Your assignment — Return each of the entries below precisely, with no pictures in the result.

[Start of section]

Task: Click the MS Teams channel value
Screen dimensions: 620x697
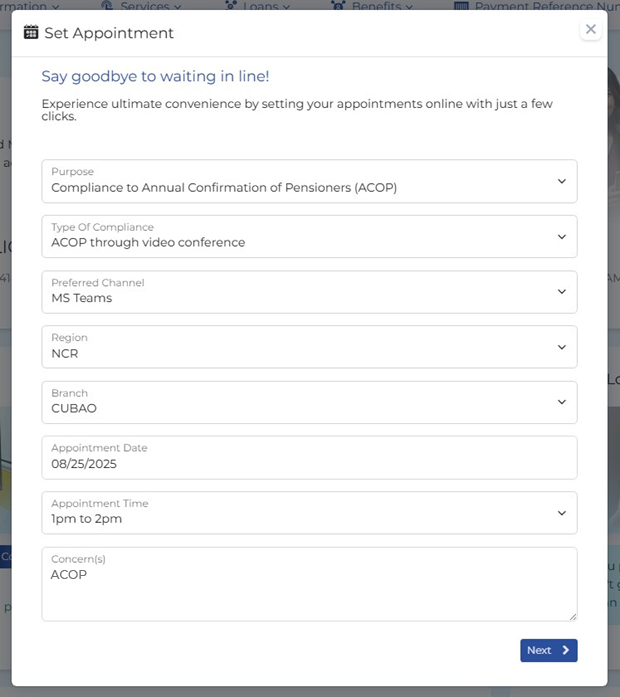Action: click(82, 298)
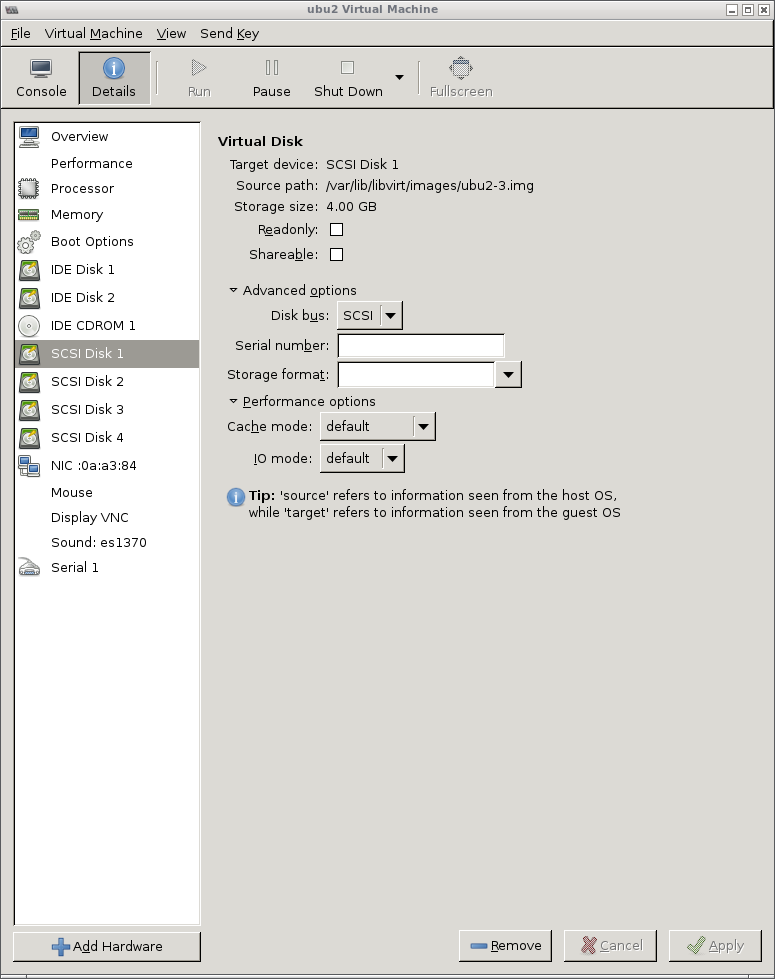This screenshot has width=775, height=979.
Task: Open the Disk bus SCSI dropdown
Action: (x=369, y=315)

[End of section]

Response area —
Task: Click the MS Teams channel value
Screen dimensions: 620x697
Action: click(82, 298)
This screenshot has width=775, height=979.
Task: Open the Disk bus SCSI dropdown
Action: (x=369, y=315)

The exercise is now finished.